Como mostrou o Estadão, o projeto prevê o endurecimento de penas para líderes de facções e infiltração de policiais em empresas suspeitas de lavar o dinheiro do crime, além da criação do Banco Nacional de Organizações Criminosas .
A portas fechadas, o presidente classificou o “Consórcio da Paz”, anunciado na quinta-feira por governadores de direita, como um movimento da oposição para fazer “pirotecnia” eleitoral em cima de um banho de sangue.
O Planalto atua agora para reverter um cenário desfavorável e desconstruir a estratégia de governadores do campo adversário. Quando manifestaram solidariedade ao colega do Rio, Cláudio Castro (PL), chefes estaduais do Executivo acusaram Lula de omissão e encontraram uma pauta própria.
Pela primeira vez, o grupo se descolou da agenda de uma nota só, até hoje focada na defesa da anistia ao ex-presidente Jair Bolsonaro (PL), condenado pelo Supremo Tribunal Federal (STF) a 27 anos e três meses de prisão por tentativa de golpe.
Diante da tragédia no Rio, Lula viu a direita sair das cordas logo após ele recuperar popularidade e ganhar pontos ao se reunir na Malásia com o presidente dos Estados Unidos, Donald Trump, iniciando negociações sobre o tarifaço imposto aos produtos brasileiros.
O massacre nos complexos do Alemão e da Penha, no entanto, fez o bolsonarismo jogar novamente os holofotes sobre a declaração de Lula de que traficantes também “são vítimas dos usuários”.

Nesse cenário de disputa, a ordem no Planalto foi dar destaque a todas as medidas adotadas pelo presidente para combater a violência e o crime organizado e tirar do papel o que estava engavetado. Além disso, entrou em cena o gabinete da pronta resposta a governadores como Tarcísio de Freitas (São Paulo), Ronaldo Caiado (Goiás) e Romeu Zema (Minas Gerais). O principal alvo é Tarcísio, visto como provável rival de Lula na corrida ao Planalto.

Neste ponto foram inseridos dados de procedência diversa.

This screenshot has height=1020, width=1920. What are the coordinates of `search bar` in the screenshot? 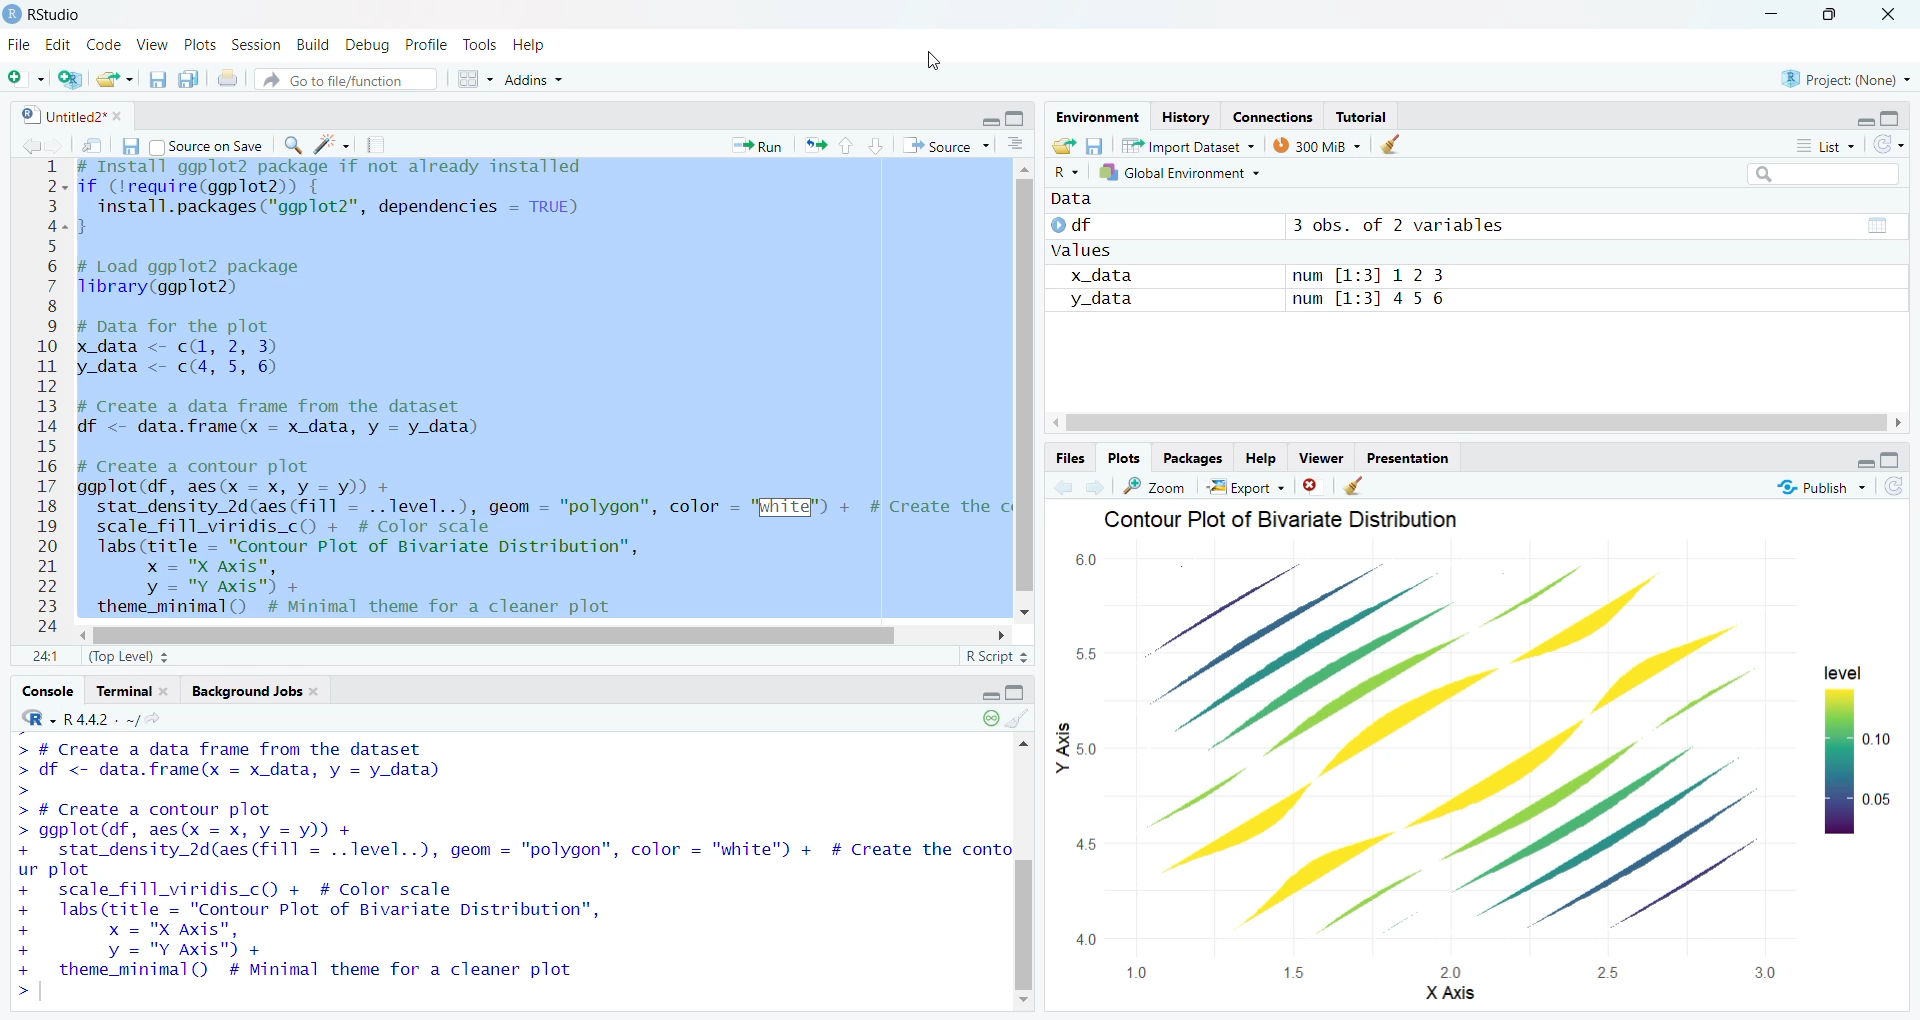 It's located at (1822, 178).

Em maior ou menor grau, todos os governadores do campo conservador fizeram reparos à Proposta de Emenda à Constituição (PEC) da Segurança Pública, sob o argumento de que o texto tira a autonomia dos Estados. A PEC foi enviada ao Congresso pelo Ministério da Justiça há exatos seis meses e caminha a passos de tartaruga na Câmara.

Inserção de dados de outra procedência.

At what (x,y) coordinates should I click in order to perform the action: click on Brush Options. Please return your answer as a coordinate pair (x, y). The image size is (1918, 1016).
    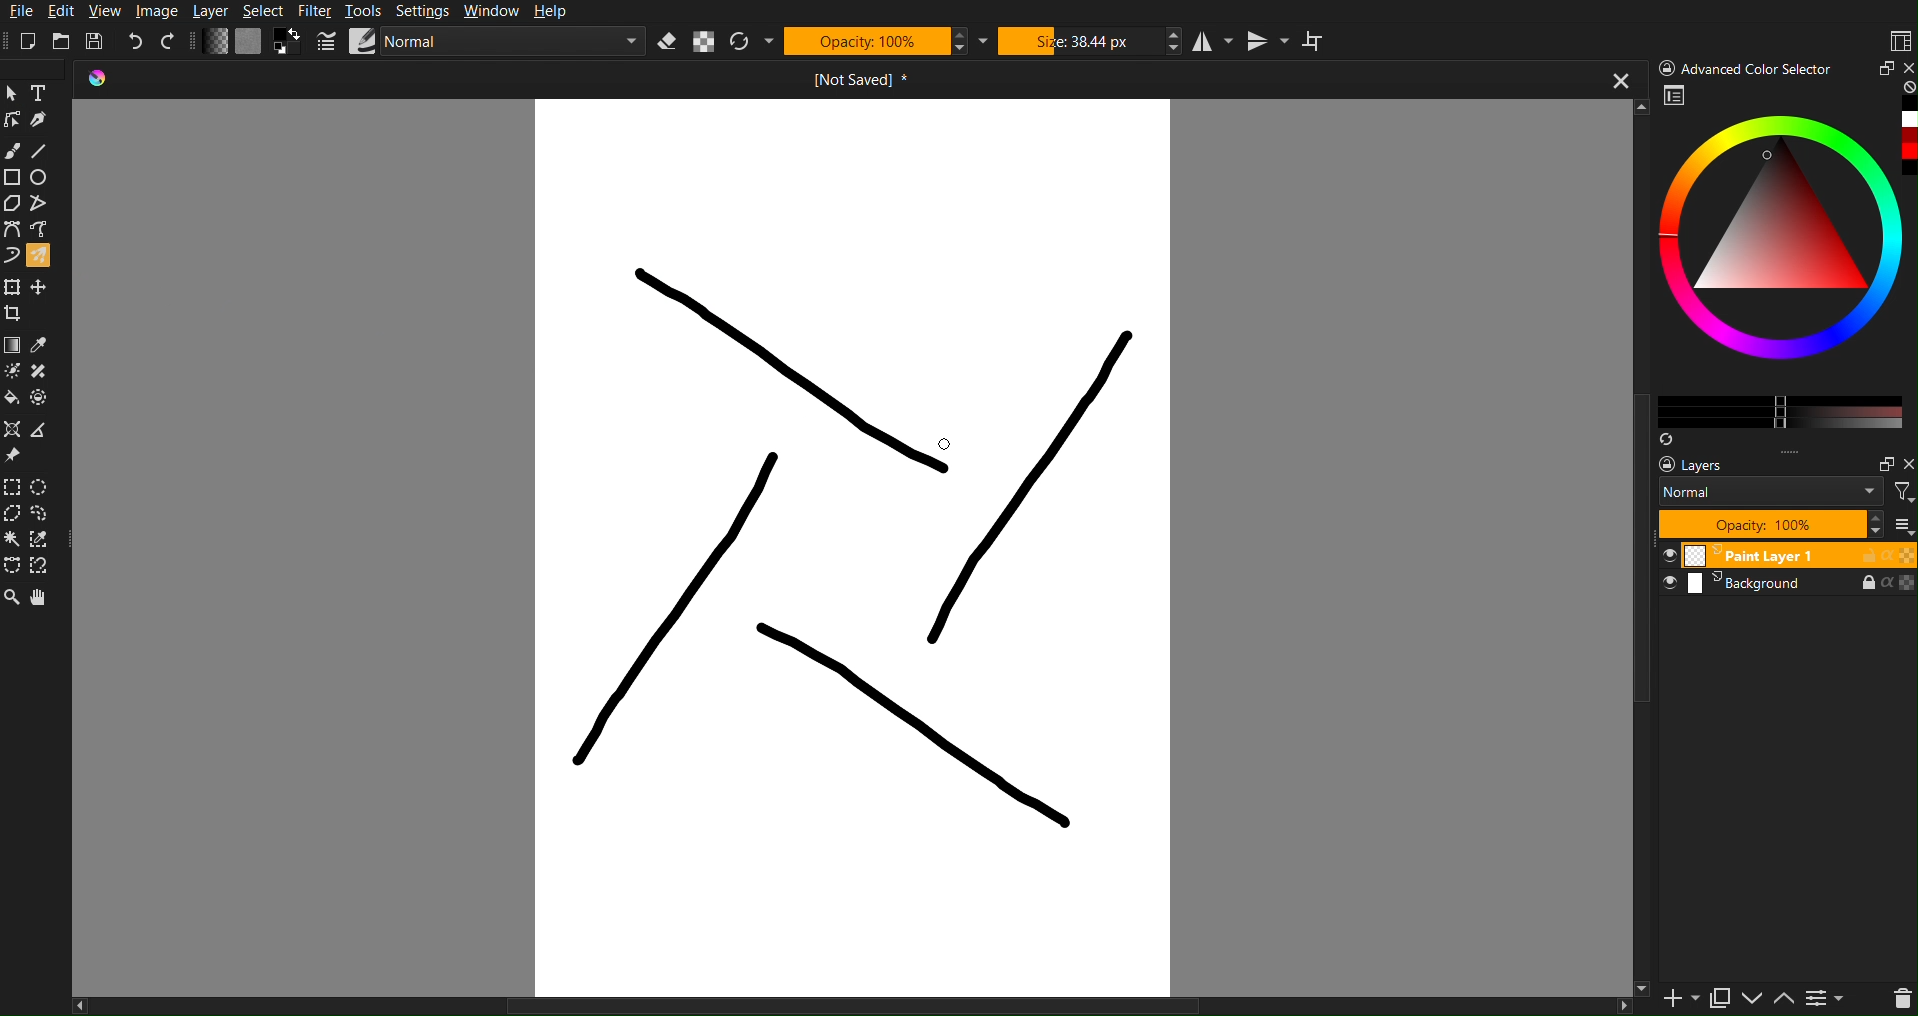
    Looking at the image, I should click on (519, 43).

“Eu não vendo terreno na lua: vou apresentar uma proposta contundente, reforçando o papel do Estado. Não há no mundo exemplo de segurança pública que seja centralizada no governo central”, disse o deputado Mendonça Filho (União Brasil-PE), relator da PEC da Segurança. “Cinquenta milhões de brasileiros vivem sob o jugo do crime organizado e guerra não se enfrenta com flores”, emendou ele, que divulgará seu parecer, com mudanças no texto do governo, em 4 de dezembro.
A violência é o assunto que mais preocupa os eleitores, de acordo com pesquisas, e o PT sempre teve dificuldade em lidar com o tema da segurança pública. Sob gestão do partido há 19 anos, a Bahia, por exemplo, é o Estado onde há maior número de vítimas de homicídio e de letalidade policial.
“A preocupação com a violência está bastante ancorada na percepção de insegurança nas grandes cidades e me parece que esse assunto terá prioridade na próxima campanha presidencial”, afirmou ao Estadão o cientista político Felipe Nunes, diretor da Quaest. “Em 1994, a preocupação era a inflação. Depois, em 2002, a desigualdade e a fome. Em 2018, a corrupção; em 2022, a economia e, agora, a violência”.
Ao longo da semana, em várias reuniões no Planalto e no Palácio da Alvorada, ficou evidente que não havia consenso sobre qual seria a melhor abordagem de Lula e de ministros para o “day after” da crise.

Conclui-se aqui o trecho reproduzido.